### AIM OF THE EXERCISE
Please set down exactly the lines from the one containing "The width and" through the last line of the records below, both included, with no pictures.

### LISTED ENTRIES
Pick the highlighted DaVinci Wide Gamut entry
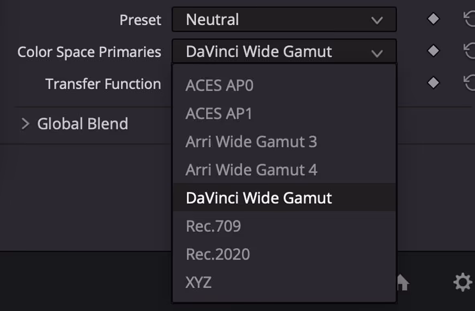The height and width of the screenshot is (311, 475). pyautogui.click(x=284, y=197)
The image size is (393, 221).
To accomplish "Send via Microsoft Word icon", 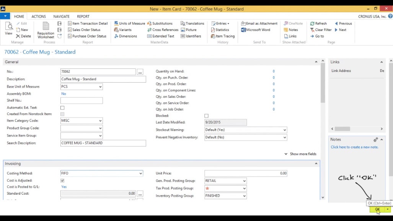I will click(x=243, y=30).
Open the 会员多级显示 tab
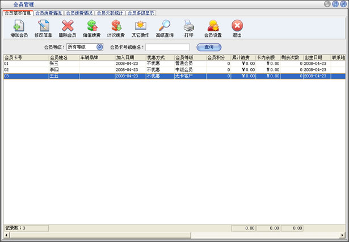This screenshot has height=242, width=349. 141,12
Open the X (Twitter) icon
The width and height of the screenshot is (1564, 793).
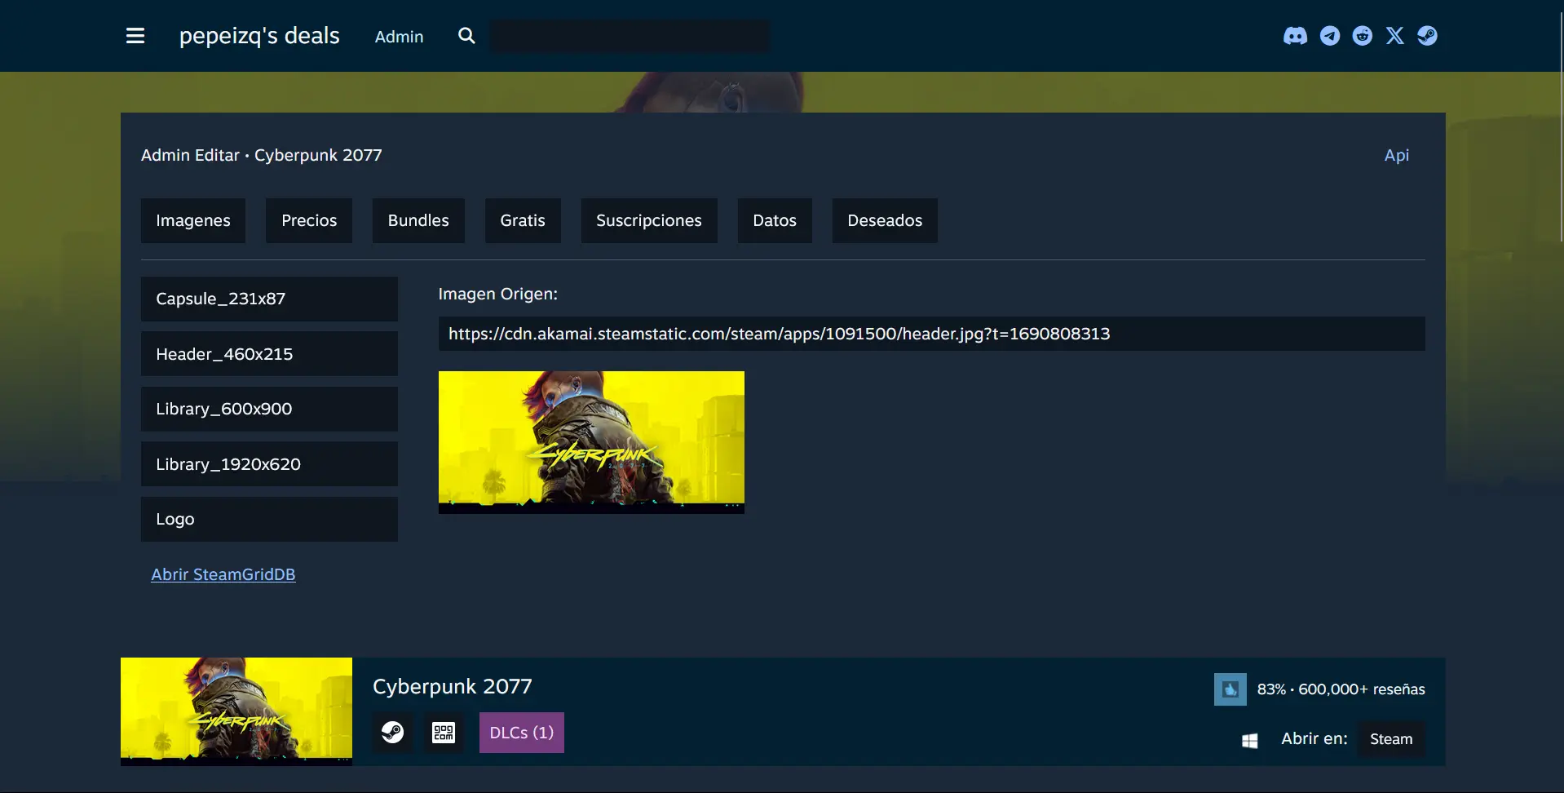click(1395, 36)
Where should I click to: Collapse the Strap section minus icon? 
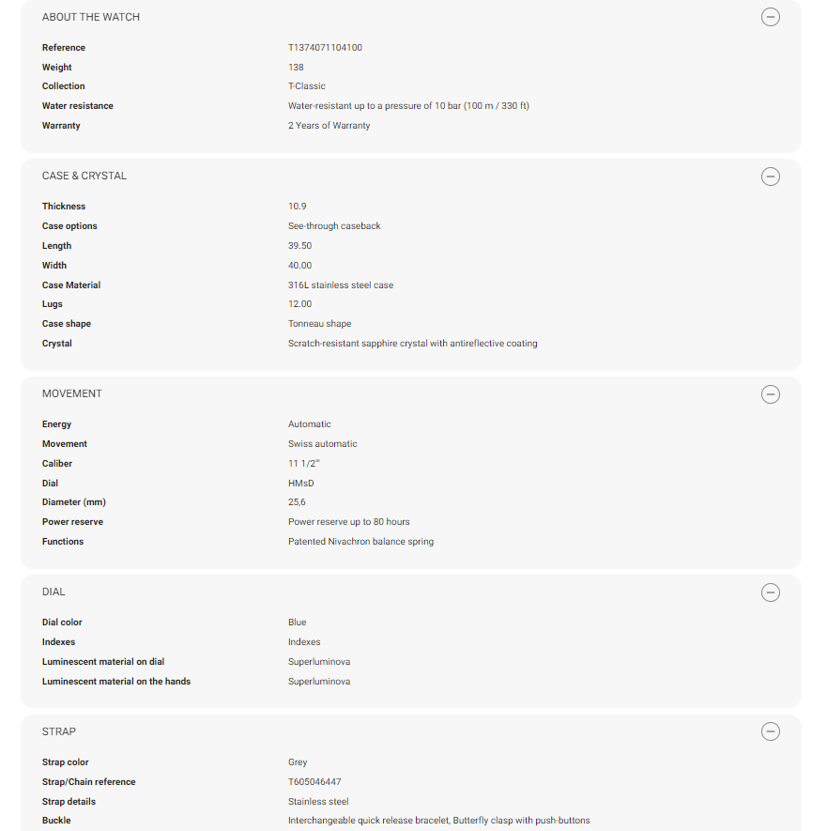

### YOUR RESPONSE
The width and height of the screenshot is (1564, 793).
click(1395, 36)
Where should I click to: Collapse the Strap section minus icon? 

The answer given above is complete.